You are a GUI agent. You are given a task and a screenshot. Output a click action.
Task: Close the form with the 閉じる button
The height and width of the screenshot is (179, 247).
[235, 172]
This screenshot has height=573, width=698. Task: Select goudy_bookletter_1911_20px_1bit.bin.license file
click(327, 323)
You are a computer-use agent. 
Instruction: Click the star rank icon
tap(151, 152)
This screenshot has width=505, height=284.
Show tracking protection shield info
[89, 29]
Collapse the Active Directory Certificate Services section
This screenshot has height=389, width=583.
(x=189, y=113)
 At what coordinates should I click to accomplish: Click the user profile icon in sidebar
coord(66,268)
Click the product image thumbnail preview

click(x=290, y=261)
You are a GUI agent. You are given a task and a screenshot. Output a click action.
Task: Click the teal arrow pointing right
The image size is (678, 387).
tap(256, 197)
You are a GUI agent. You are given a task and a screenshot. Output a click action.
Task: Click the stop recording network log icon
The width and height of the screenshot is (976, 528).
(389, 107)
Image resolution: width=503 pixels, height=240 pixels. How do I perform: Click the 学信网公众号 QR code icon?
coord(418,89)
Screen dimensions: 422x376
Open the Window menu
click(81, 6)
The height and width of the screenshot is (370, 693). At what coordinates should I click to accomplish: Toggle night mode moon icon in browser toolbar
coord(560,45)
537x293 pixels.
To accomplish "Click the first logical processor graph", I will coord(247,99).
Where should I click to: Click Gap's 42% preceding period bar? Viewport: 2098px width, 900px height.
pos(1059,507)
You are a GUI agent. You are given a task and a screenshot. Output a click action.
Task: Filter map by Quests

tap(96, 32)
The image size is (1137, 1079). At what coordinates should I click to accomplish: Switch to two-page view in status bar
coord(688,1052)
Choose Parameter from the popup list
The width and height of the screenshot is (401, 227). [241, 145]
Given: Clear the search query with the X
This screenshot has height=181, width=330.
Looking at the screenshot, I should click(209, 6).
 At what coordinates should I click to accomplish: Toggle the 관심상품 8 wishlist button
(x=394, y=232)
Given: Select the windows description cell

──────────────────────────────

== Work to do ==
How many lines above contain the string "width", with case counting? Reply with the number alone.

== Response to the task ==
10